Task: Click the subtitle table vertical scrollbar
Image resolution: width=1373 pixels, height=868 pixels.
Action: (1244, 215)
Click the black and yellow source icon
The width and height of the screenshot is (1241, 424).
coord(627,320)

◆ ◆ ◆

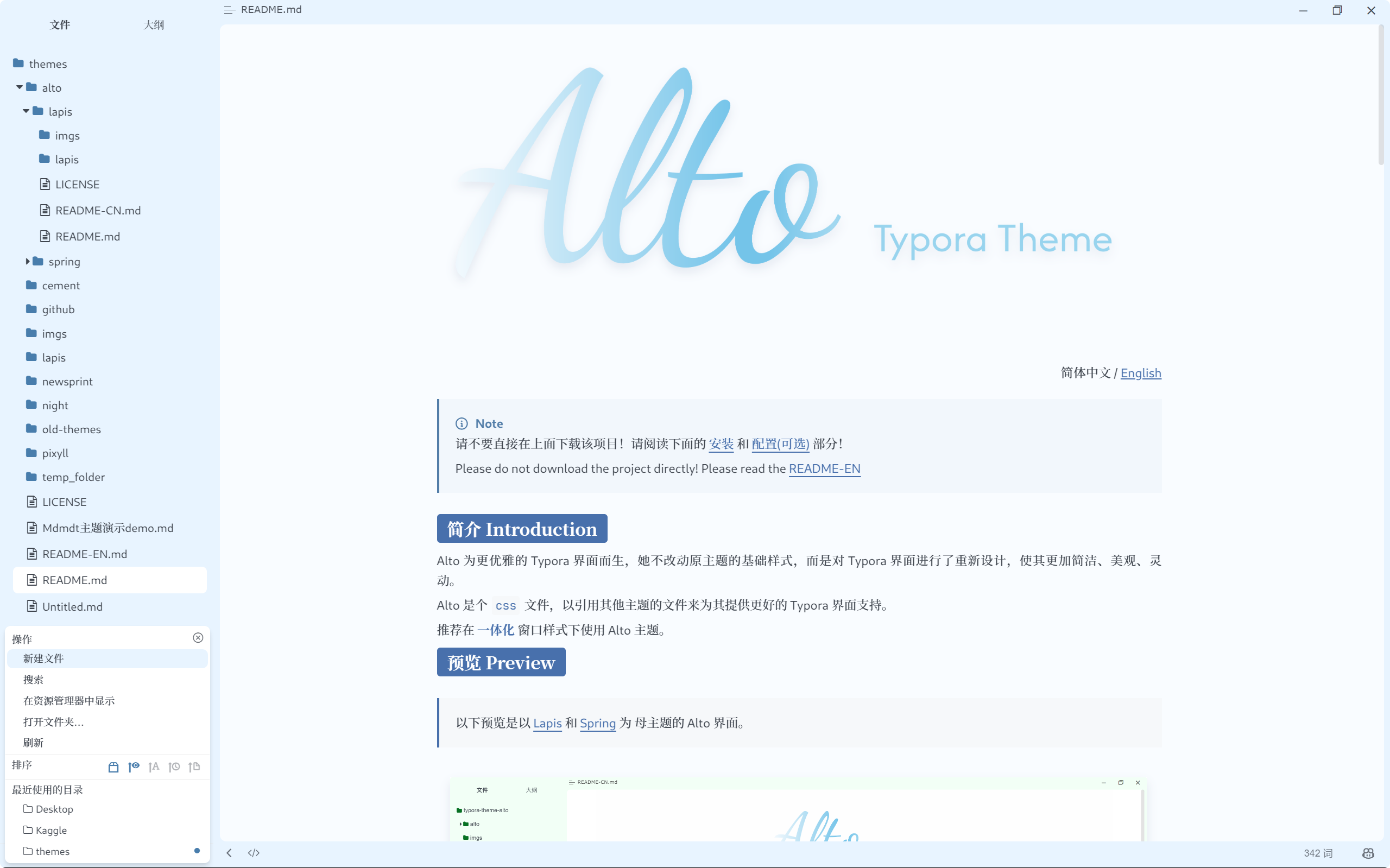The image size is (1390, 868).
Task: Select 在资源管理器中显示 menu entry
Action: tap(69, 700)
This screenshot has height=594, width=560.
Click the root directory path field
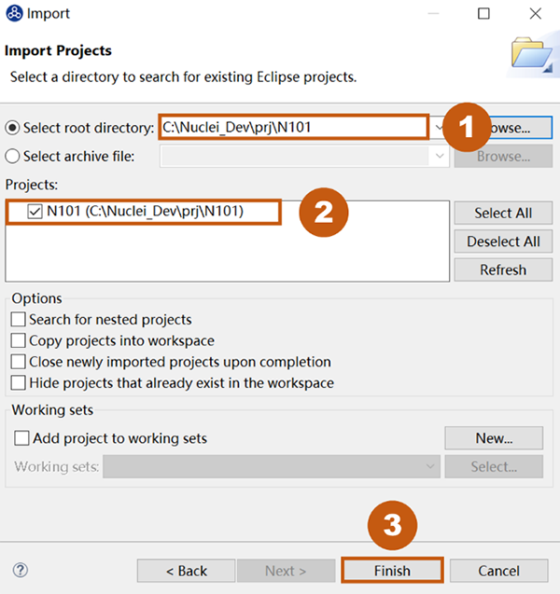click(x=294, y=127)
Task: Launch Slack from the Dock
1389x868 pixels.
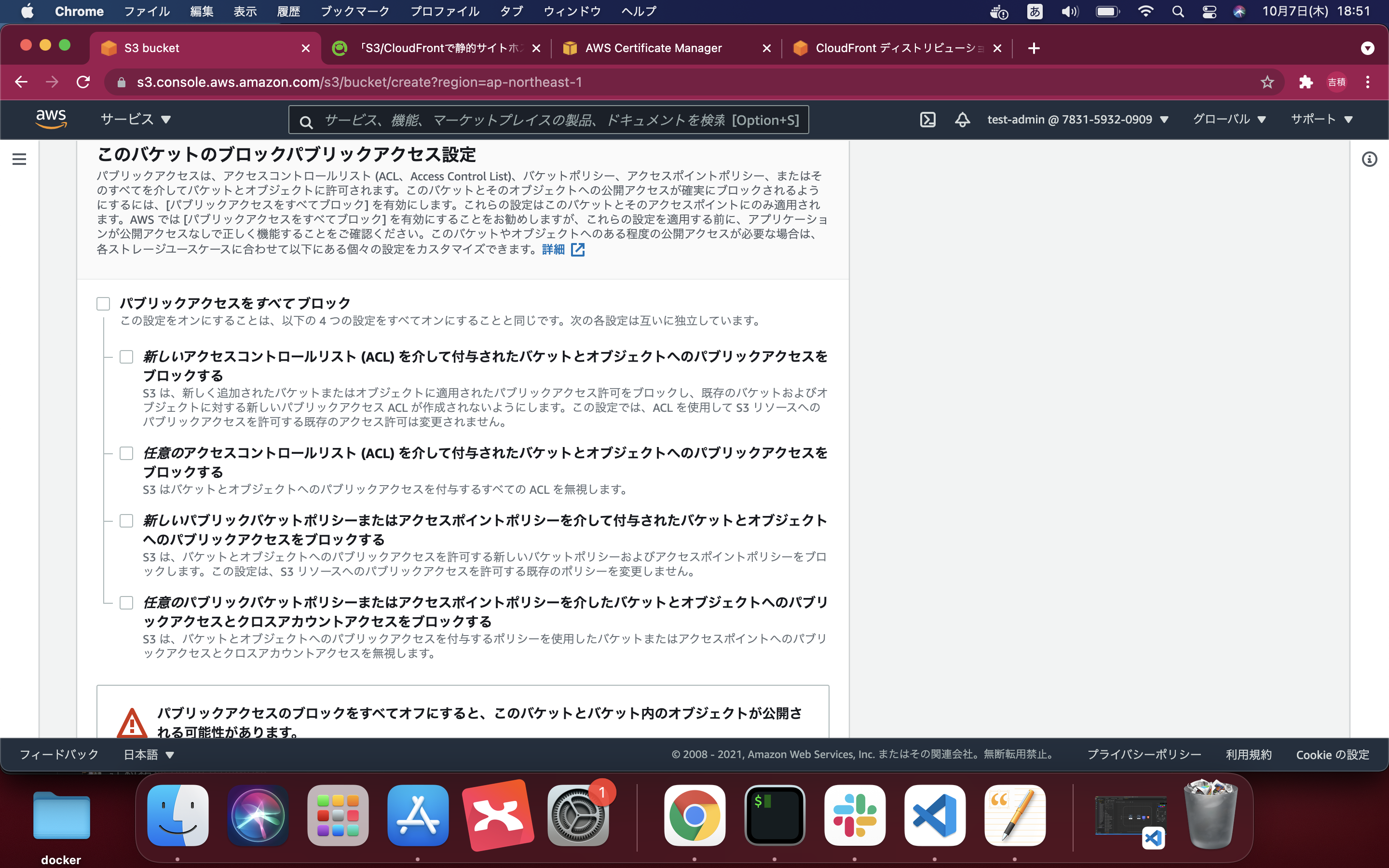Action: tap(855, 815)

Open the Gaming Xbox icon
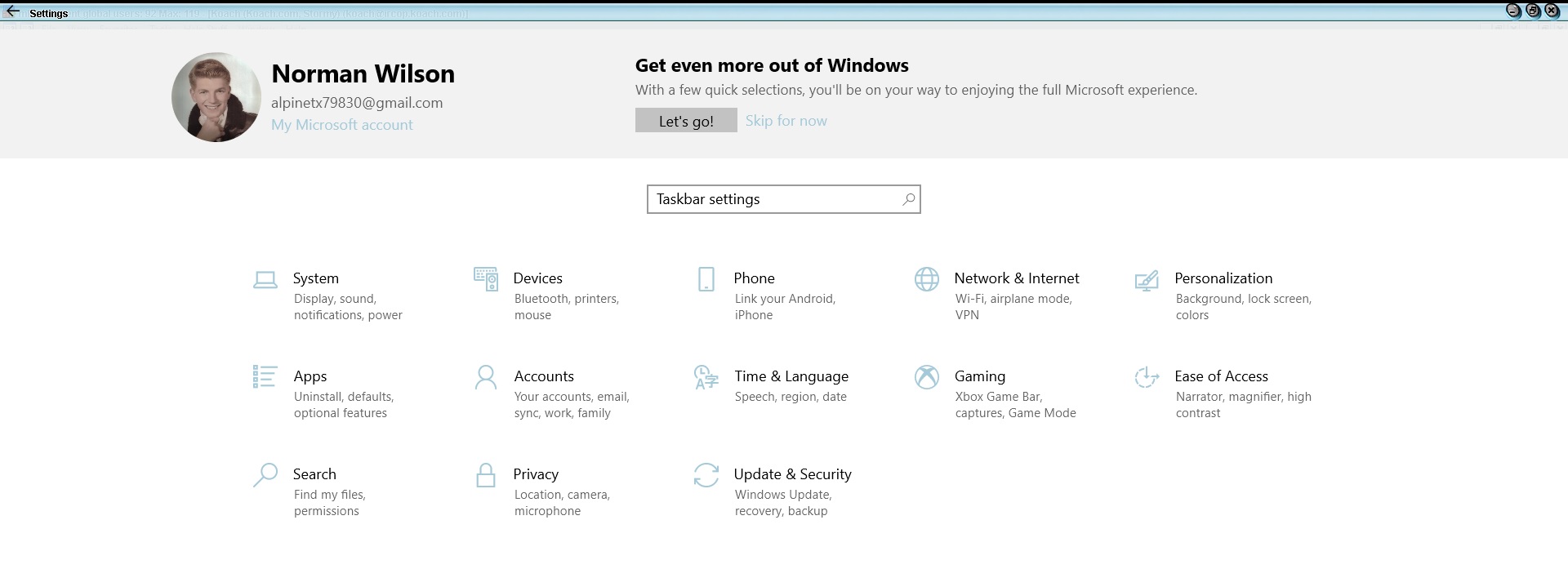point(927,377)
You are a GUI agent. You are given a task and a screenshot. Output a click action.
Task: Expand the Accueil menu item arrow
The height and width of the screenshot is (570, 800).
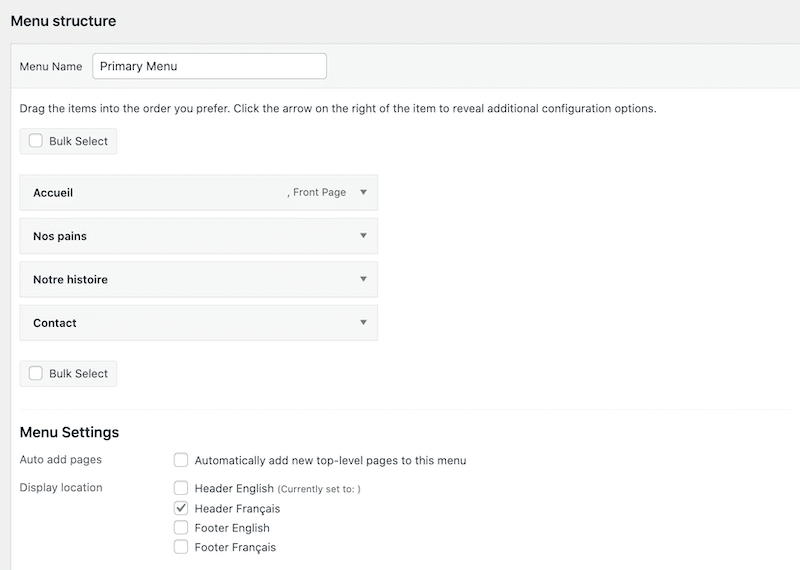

◆ ◆ ◆

** Set task **
Reproduce the entries from the line that contains "This screenshot has height=594, width=560." through the line that contains "point(927,377)", both included, and only those lines. Keep the requests unchanged, and multiply each coordinate in the answers by 0.35, rounding to whole numbers with halves rounded up. Leave the pictures out.

** Full response **
This screenshot has height=594, width=560.
Click the root directory path field
click(x=103, y=44)
Task: Launch Slack from the Dock
1389x868 pixels.
Action: tap(299, 285)

Open the Gaming Xbox icon
point(324,132)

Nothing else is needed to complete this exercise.